Material:
begin
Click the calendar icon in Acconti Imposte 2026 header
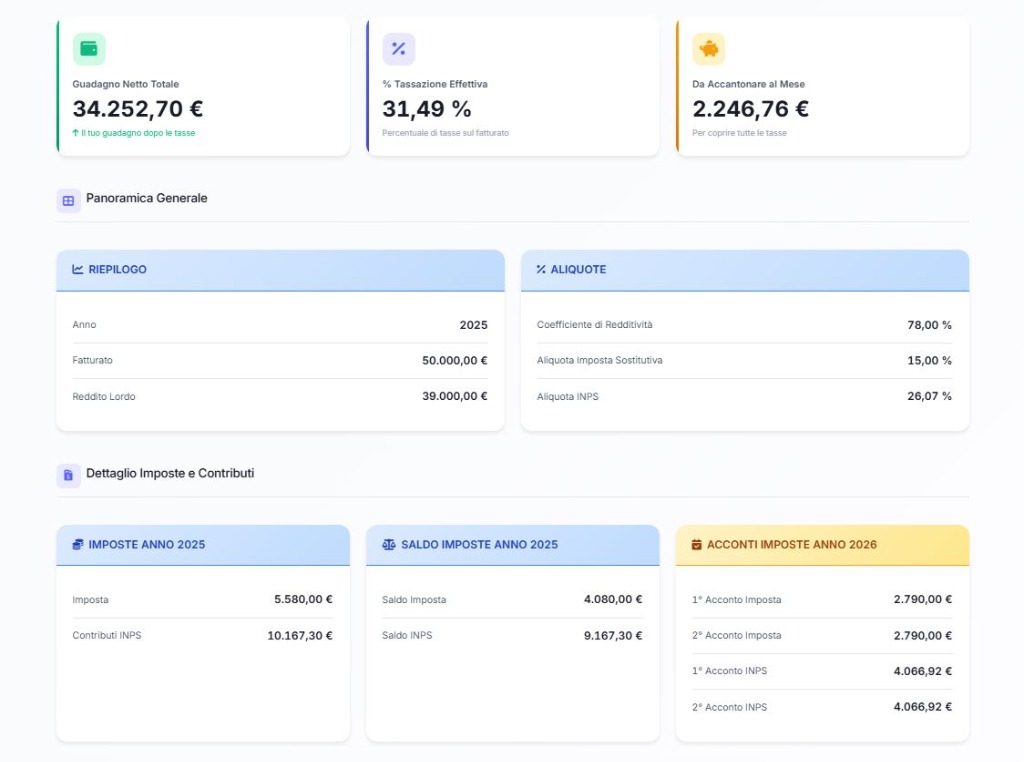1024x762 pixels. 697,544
end
begin
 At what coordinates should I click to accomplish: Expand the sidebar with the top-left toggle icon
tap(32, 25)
end
begin
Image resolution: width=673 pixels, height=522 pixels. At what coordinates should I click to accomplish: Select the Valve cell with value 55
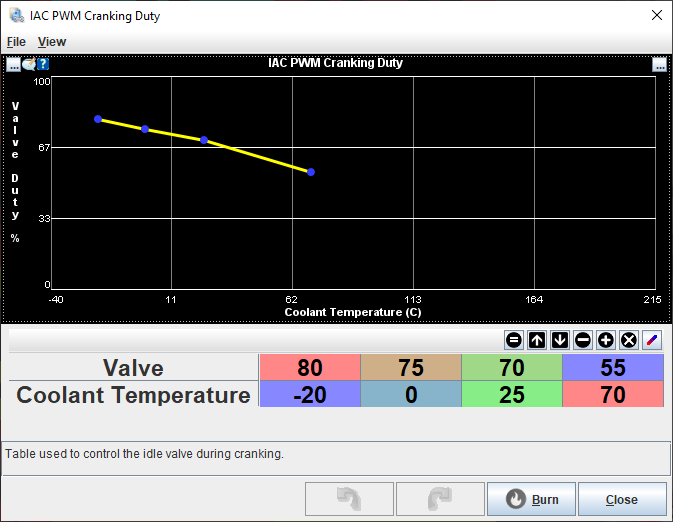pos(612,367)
end
Add 99 to every coordinate in the answers, and give again all lines from the one that contains "At what coordinates should I click to accomplish: Expand" through the one that contains "tap(32, 25)", requests included.

 At what coordinates should I click to accomplish: Expand the sidebar with the top-left toggle icon
tap(131, 124)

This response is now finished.